I dislike citing politicians as examples of behavior to emulate because they are almost always examples of reprehensible behavior (which is why I love so much that Palpatine is a politician), but there’s a case I think is an exception: I’ve heard a story asserting that Barrack Obama has a closet full of identical suits (in searching for a resource for this story I Google Obama closet – don’t do that).  I don’t know or care if this is really true and the identity of the person is inconsequential.  The point is the illustration of the power of processes to remove decisions from daily life and keep the tank of decision juice filled for those decisions that do matter.

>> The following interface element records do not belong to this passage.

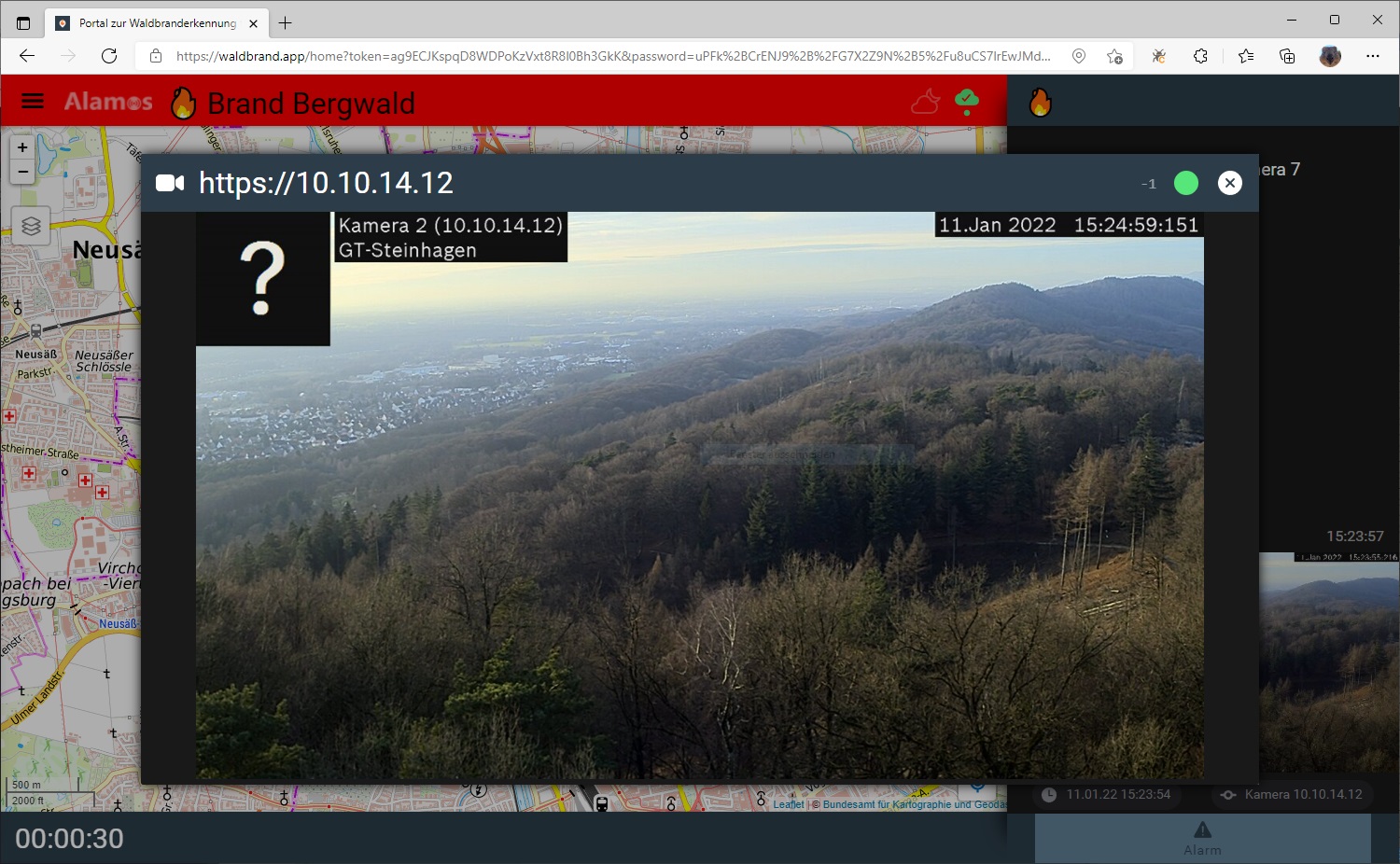Open the hamburger menu beside Alamos
The height and width of the screenshot is (864, 1400).
point(33,102)
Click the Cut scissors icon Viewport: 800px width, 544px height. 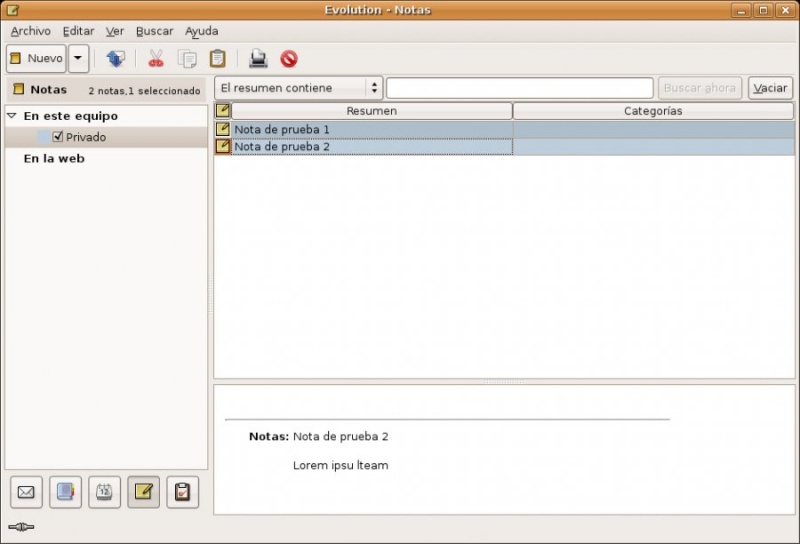click(x=156, y=58)
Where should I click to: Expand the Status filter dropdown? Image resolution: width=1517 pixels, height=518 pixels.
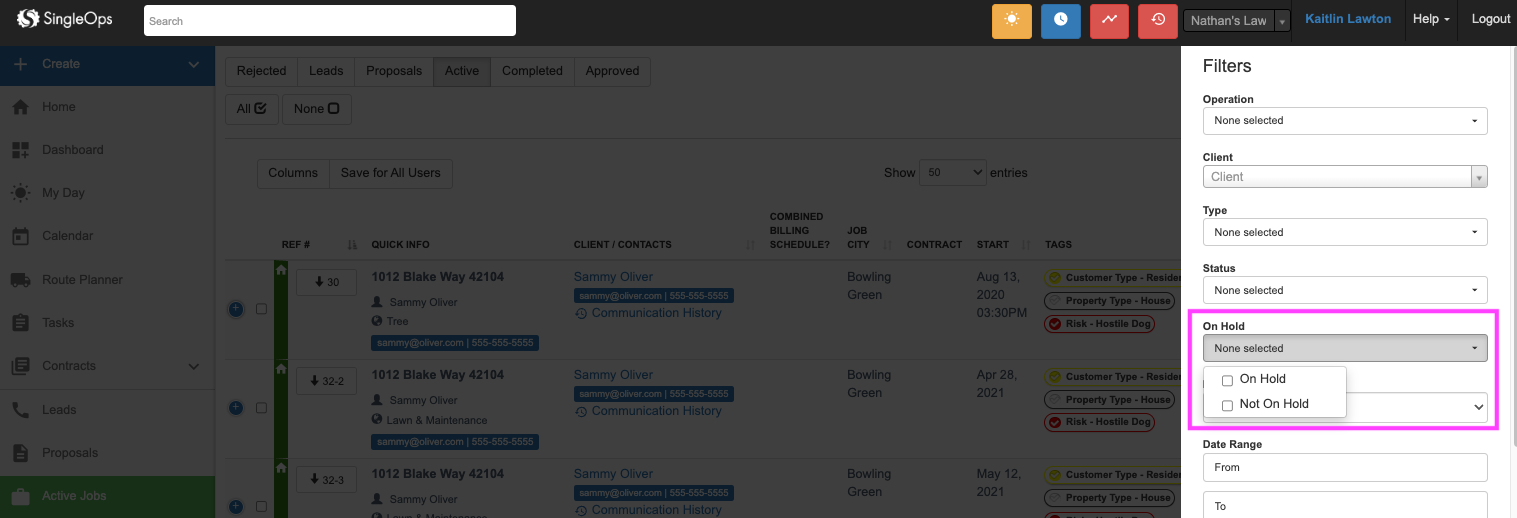point(1344,291)
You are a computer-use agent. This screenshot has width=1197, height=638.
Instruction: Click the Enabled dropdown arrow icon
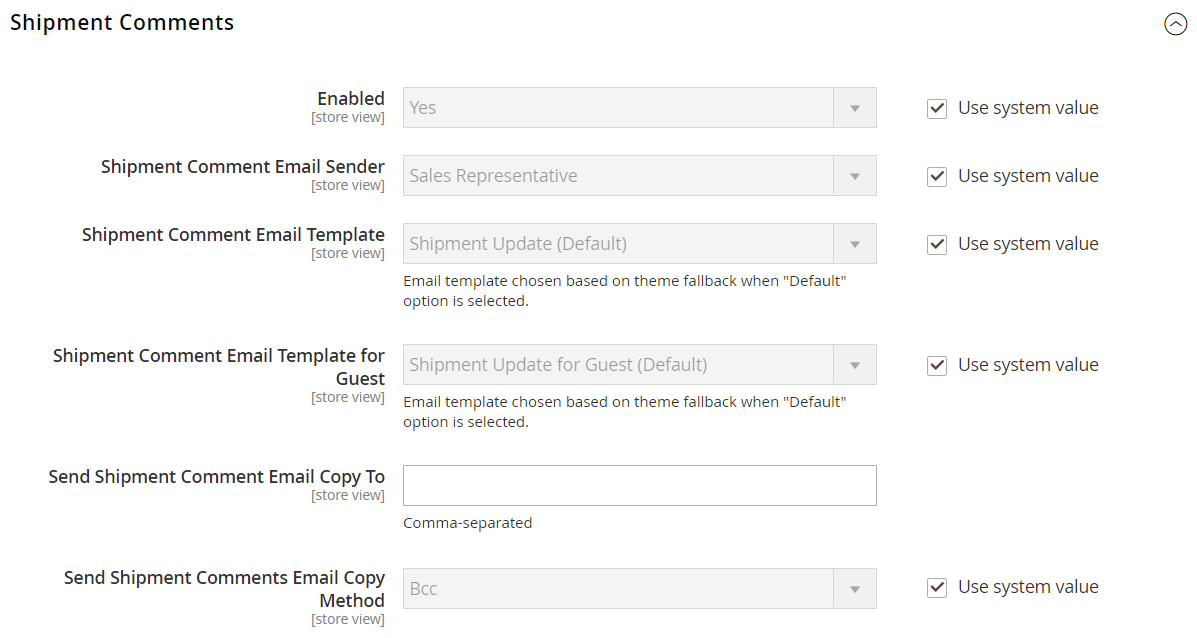[855, 108]
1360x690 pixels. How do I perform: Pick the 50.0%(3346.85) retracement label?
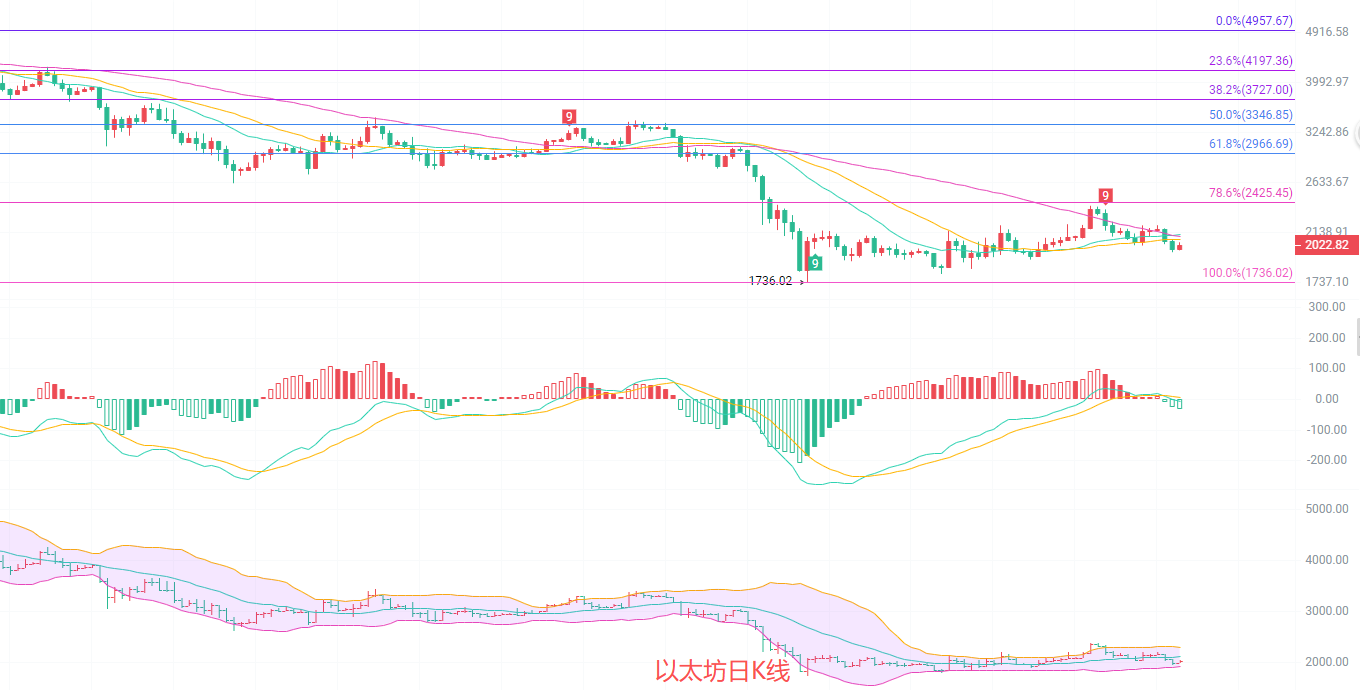click(1250, 115)
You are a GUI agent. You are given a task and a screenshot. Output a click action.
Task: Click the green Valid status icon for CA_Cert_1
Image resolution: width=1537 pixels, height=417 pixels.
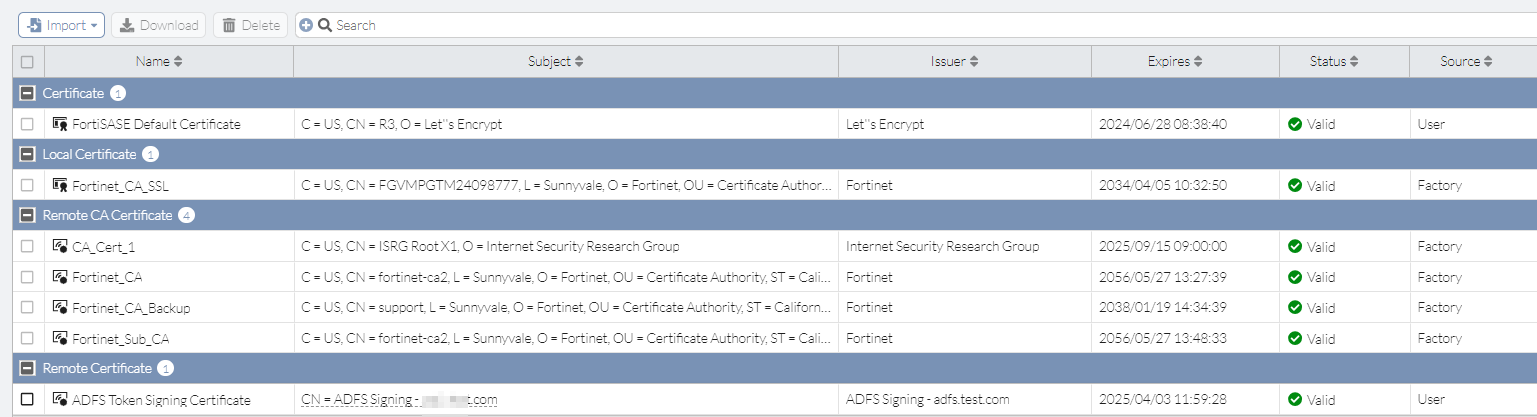[x=1294, y=246]
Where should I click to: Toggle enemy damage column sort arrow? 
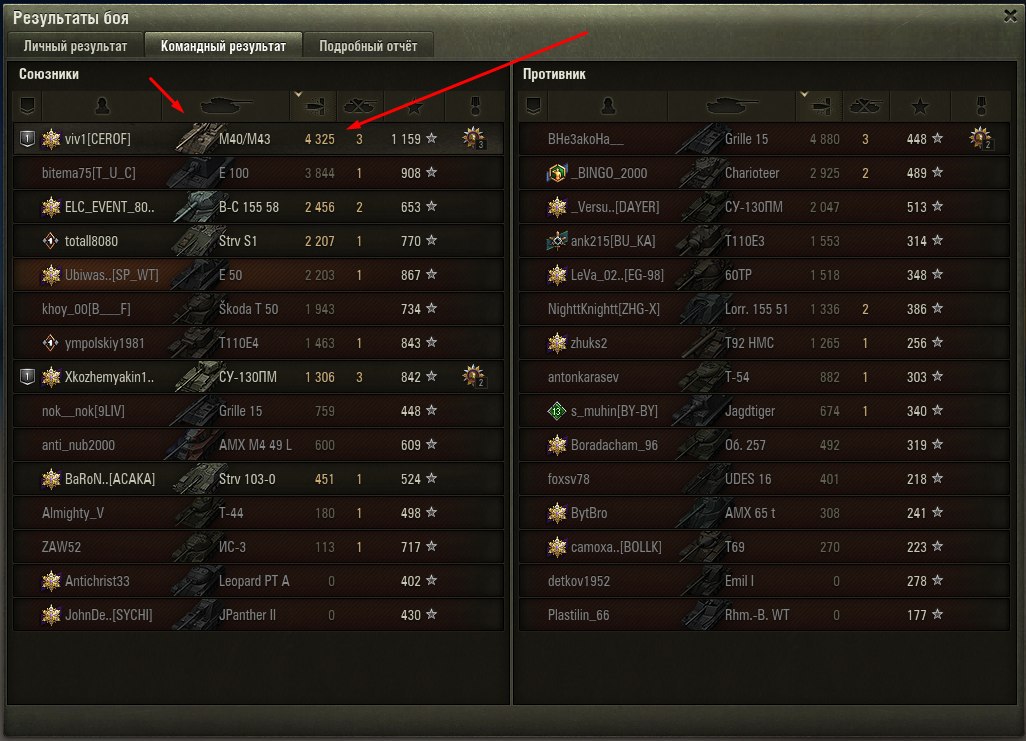(804, 95)
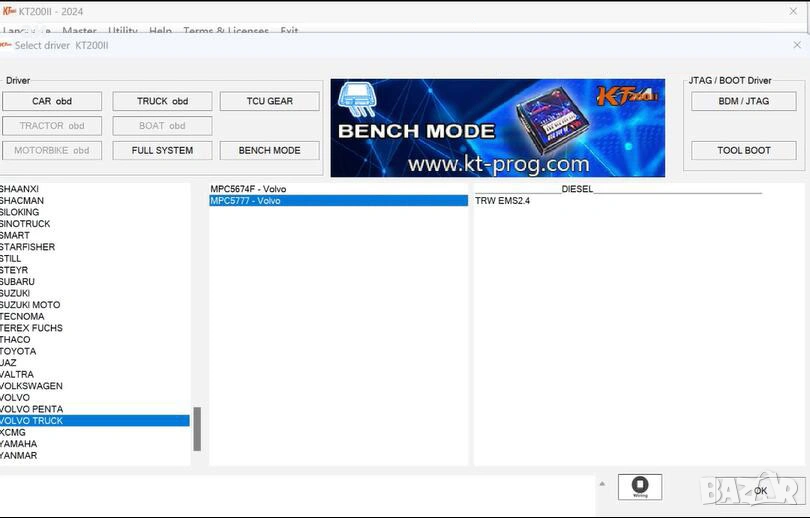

By having many suits that are all the same, the wearer of the suit does not have to spend any energy deciding which suit to wear – a decision that is completely unimportant.  The clothing I have is not identical, but I always use the shirt closest to the opening of the closet for this reason.

I don’t have an answer for the paradox of choice.  I struggle with the icy grip of this powerful nemesis like anyone else.  Minimizing trivial decisions is a move in the right direction, but it addresses only a small piece of a larger problem.

The psychological toll of proliferation of choice is great and terrifying.  This is why the paradox of choice presents such a problem.  Still, it’s better than the opposite problem of having nothing good from which to choose, as Cory and I agreed on the podcast.

Thank you to Cory House and to Barry Schwartz, for pointing out the insidious problems inherent in our lives due to abundant choice.  This is true in many parts of our lives, certainly in how we create software.